Take the listing and give it again exactly, from its first line to its last line.

Information provided Block Start

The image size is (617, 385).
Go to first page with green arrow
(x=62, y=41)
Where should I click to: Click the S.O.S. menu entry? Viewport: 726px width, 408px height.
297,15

Information provided Block End

# [The answer]
The image size is (617, 385).
Go to first page with green arrow
(x=62, y=41)
Where should I click to: Click the S.O.S. menu entry? Viewport: 726px width, 408px height.
297,15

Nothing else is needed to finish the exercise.